(Stored data)
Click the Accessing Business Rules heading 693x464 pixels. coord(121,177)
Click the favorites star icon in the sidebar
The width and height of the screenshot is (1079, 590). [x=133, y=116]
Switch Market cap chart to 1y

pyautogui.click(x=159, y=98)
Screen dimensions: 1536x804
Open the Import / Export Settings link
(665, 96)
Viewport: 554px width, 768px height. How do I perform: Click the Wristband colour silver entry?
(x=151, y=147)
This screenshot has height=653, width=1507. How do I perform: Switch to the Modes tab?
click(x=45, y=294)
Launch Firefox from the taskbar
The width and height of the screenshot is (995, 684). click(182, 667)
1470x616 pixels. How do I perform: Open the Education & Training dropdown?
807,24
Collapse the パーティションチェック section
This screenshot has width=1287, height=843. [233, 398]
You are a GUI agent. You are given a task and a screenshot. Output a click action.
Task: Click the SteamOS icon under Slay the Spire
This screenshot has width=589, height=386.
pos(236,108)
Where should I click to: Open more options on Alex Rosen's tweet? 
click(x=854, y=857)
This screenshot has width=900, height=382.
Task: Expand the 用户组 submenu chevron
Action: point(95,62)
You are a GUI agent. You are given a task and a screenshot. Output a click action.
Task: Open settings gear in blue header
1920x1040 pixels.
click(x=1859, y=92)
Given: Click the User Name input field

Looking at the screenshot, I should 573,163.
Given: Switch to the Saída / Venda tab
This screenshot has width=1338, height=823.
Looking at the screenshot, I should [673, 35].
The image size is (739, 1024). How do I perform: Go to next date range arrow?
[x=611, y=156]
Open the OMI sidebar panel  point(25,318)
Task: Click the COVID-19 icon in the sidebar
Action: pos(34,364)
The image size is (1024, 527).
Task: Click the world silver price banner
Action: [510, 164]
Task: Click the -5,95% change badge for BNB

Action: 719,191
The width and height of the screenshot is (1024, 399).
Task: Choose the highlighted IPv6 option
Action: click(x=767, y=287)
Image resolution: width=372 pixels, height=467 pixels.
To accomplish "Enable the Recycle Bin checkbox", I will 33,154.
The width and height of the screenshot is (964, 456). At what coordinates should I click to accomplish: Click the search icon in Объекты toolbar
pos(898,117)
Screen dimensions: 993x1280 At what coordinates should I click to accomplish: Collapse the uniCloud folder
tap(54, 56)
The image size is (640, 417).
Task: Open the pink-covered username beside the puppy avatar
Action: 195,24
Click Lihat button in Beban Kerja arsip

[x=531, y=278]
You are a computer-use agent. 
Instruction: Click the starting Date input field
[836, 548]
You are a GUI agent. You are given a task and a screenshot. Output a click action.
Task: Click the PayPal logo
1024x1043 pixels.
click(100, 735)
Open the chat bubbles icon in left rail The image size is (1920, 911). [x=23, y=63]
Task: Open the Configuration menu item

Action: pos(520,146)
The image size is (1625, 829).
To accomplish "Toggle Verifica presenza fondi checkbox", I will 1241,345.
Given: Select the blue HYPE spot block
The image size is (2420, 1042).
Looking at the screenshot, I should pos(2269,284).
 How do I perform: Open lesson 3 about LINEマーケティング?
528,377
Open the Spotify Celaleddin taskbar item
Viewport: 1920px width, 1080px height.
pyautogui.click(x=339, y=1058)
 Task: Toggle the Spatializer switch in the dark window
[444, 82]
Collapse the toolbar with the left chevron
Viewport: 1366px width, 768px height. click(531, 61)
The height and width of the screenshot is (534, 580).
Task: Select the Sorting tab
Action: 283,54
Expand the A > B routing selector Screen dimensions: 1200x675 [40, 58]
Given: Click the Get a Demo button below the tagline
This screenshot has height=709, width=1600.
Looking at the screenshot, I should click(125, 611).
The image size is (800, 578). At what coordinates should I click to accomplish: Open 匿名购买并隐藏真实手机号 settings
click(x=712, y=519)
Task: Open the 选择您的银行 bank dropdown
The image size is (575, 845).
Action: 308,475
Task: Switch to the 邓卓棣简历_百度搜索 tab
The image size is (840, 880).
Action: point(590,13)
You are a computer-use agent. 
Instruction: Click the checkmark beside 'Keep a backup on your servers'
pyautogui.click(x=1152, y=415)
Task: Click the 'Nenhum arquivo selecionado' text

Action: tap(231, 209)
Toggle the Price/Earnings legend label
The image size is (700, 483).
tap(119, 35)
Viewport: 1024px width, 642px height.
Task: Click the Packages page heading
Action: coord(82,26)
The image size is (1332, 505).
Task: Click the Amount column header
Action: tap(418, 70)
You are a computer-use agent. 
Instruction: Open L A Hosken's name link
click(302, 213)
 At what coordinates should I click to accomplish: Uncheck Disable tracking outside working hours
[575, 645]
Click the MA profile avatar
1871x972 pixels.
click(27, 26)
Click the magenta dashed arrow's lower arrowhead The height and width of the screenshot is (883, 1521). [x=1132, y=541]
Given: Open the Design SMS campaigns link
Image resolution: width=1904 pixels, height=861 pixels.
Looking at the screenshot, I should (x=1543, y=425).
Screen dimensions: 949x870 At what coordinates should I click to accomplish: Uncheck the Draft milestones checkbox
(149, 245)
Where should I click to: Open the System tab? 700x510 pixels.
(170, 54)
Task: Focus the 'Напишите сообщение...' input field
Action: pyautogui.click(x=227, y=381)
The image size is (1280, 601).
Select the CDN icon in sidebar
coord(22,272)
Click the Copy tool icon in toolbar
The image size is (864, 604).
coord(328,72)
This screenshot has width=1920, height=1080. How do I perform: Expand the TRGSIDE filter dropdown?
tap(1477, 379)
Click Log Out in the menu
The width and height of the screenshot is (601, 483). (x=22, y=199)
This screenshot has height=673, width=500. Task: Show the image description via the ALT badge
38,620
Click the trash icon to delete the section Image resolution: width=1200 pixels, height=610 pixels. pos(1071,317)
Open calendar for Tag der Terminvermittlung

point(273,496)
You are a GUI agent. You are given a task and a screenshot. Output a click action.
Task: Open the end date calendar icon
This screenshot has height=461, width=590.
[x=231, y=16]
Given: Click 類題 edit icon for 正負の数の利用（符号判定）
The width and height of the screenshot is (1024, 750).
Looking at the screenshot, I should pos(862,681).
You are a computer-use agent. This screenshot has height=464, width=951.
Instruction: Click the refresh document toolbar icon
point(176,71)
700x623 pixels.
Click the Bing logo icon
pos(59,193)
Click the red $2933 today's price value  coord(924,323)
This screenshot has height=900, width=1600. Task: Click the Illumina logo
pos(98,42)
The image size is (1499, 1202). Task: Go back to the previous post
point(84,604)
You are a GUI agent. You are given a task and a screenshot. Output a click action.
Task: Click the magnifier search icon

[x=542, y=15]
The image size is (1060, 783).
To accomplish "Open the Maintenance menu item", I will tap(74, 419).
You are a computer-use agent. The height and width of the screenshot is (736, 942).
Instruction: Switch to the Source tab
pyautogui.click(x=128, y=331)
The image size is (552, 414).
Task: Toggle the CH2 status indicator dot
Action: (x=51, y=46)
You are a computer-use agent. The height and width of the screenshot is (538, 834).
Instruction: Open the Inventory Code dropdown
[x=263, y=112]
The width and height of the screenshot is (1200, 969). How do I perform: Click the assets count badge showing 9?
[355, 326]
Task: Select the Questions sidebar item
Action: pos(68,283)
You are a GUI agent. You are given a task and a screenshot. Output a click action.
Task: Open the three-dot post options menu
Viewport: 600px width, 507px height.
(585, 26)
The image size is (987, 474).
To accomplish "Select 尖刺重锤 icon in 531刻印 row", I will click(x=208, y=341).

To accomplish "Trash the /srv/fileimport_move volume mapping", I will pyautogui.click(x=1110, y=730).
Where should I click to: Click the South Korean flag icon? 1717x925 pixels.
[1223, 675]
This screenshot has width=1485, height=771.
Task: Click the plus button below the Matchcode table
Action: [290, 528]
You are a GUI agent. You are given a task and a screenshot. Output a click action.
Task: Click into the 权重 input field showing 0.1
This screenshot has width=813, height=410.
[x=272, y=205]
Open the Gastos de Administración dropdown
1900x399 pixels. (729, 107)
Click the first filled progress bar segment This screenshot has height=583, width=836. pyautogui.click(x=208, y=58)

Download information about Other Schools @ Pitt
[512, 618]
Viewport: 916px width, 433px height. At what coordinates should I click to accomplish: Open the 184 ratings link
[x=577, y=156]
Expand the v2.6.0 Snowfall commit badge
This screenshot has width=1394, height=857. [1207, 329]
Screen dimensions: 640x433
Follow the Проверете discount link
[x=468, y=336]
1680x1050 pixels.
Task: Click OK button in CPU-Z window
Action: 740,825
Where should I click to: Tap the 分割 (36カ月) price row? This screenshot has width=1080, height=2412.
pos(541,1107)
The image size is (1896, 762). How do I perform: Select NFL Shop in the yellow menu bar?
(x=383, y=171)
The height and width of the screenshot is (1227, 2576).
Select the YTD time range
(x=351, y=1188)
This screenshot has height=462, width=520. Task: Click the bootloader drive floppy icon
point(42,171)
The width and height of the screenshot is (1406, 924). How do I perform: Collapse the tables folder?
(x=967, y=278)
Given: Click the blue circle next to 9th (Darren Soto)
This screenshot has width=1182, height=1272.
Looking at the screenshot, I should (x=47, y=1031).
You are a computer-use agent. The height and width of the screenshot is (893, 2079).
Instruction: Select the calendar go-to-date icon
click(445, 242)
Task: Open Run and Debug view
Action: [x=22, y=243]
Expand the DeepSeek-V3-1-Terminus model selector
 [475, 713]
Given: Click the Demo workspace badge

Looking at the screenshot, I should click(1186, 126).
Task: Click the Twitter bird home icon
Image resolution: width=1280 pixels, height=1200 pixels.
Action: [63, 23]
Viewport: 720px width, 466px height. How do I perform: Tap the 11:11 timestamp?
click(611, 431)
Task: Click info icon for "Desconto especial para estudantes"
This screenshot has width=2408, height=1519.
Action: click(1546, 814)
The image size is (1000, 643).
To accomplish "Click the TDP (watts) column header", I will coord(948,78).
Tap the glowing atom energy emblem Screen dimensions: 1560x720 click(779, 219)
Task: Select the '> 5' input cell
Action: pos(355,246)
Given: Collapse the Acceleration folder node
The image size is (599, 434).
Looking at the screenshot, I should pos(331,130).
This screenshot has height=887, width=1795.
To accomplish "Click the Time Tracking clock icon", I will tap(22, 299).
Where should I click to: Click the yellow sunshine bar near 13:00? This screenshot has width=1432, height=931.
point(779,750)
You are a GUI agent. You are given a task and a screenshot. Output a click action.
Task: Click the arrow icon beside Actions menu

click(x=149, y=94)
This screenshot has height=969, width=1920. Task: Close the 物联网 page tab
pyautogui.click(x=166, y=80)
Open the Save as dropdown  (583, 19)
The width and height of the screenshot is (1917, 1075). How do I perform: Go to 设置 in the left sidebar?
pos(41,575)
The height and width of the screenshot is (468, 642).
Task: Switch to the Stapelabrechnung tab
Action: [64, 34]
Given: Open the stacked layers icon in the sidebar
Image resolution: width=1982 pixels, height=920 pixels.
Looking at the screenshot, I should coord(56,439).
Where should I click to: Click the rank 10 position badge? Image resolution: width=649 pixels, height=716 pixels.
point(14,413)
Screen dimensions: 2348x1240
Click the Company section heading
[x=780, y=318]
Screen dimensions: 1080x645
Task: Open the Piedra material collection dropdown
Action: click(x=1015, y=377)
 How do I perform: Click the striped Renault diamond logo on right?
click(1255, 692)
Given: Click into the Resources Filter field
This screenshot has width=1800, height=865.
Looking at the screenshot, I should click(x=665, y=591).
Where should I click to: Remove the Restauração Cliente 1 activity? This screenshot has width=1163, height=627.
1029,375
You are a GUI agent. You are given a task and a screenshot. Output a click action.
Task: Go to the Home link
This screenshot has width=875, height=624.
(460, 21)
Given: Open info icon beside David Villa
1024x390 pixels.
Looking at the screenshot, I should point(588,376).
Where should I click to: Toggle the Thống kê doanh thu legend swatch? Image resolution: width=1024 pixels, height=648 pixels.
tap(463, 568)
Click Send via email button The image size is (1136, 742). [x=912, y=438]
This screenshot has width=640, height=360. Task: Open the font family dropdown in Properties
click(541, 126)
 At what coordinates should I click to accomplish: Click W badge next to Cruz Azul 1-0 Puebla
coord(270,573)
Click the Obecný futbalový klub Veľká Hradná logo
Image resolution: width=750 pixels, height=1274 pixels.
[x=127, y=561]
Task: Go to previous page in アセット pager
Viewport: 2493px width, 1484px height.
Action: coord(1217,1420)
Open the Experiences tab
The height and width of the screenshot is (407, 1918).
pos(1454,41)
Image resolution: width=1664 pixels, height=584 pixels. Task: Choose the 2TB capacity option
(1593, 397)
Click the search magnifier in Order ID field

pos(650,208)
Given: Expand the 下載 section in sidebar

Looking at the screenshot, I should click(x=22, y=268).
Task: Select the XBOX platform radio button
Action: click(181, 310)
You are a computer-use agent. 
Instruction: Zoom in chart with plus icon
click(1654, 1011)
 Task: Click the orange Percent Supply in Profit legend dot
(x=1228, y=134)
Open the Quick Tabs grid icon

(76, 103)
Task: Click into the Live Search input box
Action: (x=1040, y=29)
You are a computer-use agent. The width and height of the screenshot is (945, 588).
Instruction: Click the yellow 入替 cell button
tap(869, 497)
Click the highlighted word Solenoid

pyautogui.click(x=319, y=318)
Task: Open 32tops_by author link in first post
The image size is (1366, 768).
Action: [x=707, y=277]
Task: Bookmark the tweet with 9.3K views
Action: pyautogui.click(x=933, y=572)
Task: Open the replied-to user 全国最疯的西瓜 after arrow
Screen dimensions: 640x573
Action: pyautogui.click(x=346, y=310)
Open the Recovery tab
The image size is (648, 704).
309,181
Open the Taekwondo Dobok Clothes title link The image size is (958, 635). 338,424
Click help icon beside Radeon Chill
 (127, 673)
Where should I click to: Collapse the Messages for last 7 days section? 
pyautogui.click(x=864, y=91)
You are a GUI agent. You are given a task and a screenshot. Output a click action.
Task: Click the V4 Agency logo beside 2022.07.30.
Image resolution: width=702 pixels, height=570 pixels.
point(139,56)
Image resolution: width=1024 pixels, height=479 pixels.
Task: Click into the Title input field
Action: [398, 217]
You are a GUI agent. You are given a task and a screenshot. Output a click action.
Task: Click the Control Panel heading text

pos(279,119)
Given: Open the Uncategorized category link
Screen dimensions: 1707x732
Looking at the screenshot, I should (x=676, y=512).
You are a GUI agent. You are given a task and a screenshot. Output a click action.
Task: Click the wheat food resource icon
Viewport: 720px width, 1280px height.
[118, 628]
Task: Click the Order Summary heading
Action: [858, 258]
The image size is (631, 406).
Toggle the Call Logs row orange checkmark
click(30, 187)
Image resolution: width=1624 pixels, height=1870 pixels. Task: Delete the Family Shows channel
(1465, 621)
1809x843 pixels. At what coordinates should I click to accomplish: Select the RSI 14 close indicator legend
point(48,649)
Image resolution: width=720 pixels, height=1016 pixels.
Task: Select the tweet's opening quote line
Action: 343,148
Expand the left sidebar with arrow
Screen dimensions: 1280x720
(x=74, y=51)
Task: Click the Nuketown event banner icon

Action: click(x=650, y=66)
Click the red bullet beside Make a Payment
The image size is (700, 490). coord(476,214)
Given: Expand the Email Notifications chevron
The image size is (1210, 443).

Task statement:
Only a number is expected: how many lines of the data include the string "blue".

Solution to this task:
3